Mas não é apenas algo a ver com as redes sociais em si. Vivemos
em uma época de grande consumo de áudio-visual e saturação de
mensagens, um fenômeno alimentado por dispositivos móveis, causando
estragos em nossa atenção. Bem, esta linguagem e seus códigos também colonizaram a política. O tempo de narração de “histórias”, como se estivéssemos lidando com uma série da HBO. E
é uma época em que o histrionismo político e o comportamento agressivo
são mais eficientes em chamar nossa atenção, como se estivéssemos
assistindo a um reality show. Os homens fortes aproveitam a atração irresistível do vilão em uma boa história. Este é também o efeito da política como espetáculo. Em
uma competição ilimitada para capturar nossa atenção, submetida a um
constante bombardeio de insumos, mensagens e sinais, a ruptura tem sua
recompensa. O prêmio é a cobertura da mídia, atenção e votos. Nada
é verdade e tudo é possível: não é surpresa que tenha sido um produtor
de TV, Peter Pomerantsev, que percebeu essa lógica referindo-se ao
absurdo coração da nova Rússia. Entretenimento e autoritarismo: os dois lados da nova direita radical.
A Europa deve aprender a enfrentar o futuro sob este novo cenário político internacional. Um cenário em que a democracia não é mais uma fonte de autoridade universal, mas é vista como uma fraqueza estratégica. Nosso
continente é perseguido pelos mesmos monstros que vagam pelo planeta
que agora têm reinado livre em Roma, Budapeste e Varsóvia. Considerando que os ideais da União Européia representam a
quintessência de tudo que este novo autoritarismo deseja destruir: um
espaço de cooperação cosmopolita baseado em deliberações e regras.
A
Europa deveria aprender com os seus erros e tomar conhecimento desta
inquietação popular se não quiser ser devorada pelos seus eleitores.

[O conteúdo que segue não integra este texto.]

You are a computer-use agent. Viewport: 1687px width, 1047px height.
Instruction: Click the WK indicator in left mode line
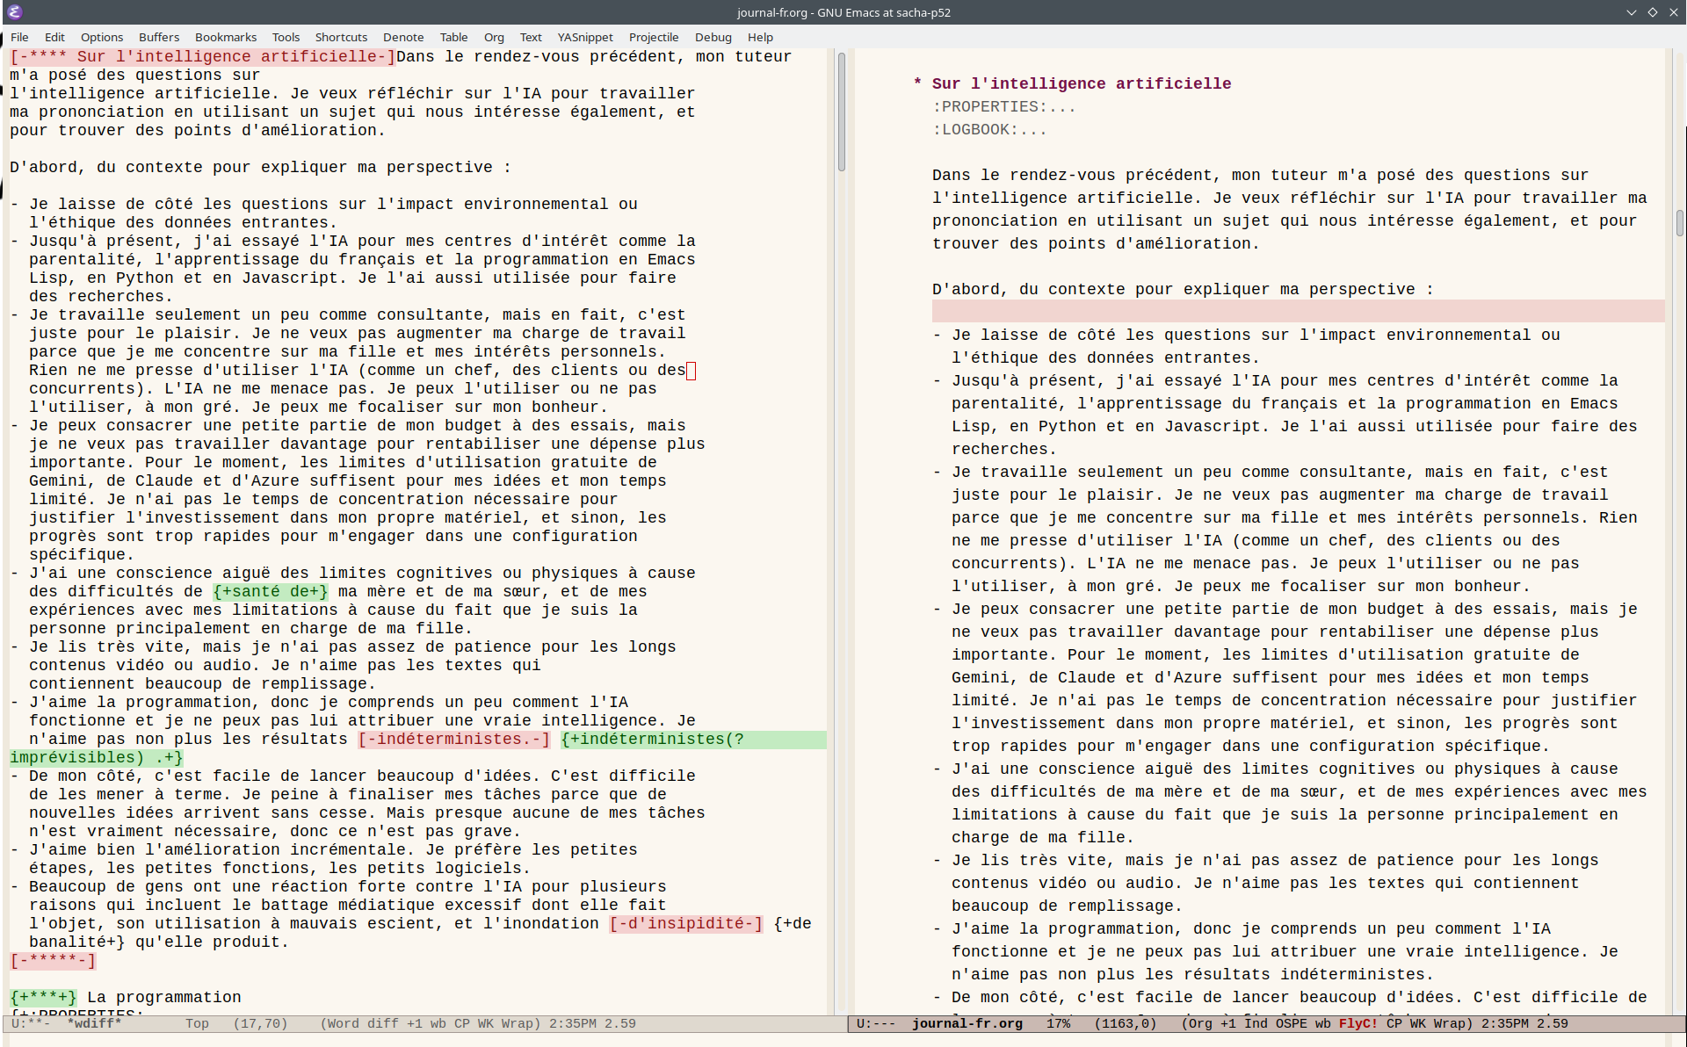[x=487, y=1023]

Para
tanto, medidas devem ser tomadas, especialmente através de uma
verdadeira agenda de reequilíbrio social na forma de redistribuição,
para ser vista como uma armadura protetora de segurança para os
cidadãos. E
precisará tornar suas instituições mais robustas, pois seus pesos e
contrapesos são o que nos protege dos apelos da sereia que podem acabar
colocando em risco nossas democracias. Esta será a batalha política do século: a defesa da democracia. E poderia ter a Europa como seu último grande bastião.
Este artigo foi originalmente publicado (em espanhol) pela CTXT em 29 de outubro de 2018 e editado pela Social Europe.
Javier López é um deputado espanhol do Parlamento Europeu desde 2014. É o titular da delegação socialista espanhola na Comissão do Emprego e dos Assuntos Sociais, membro da Comissão dos Assuntos Externos e da Delegação à Assembleia Parlamentar Euro-Latino-Americana. do Parlamento Europeu.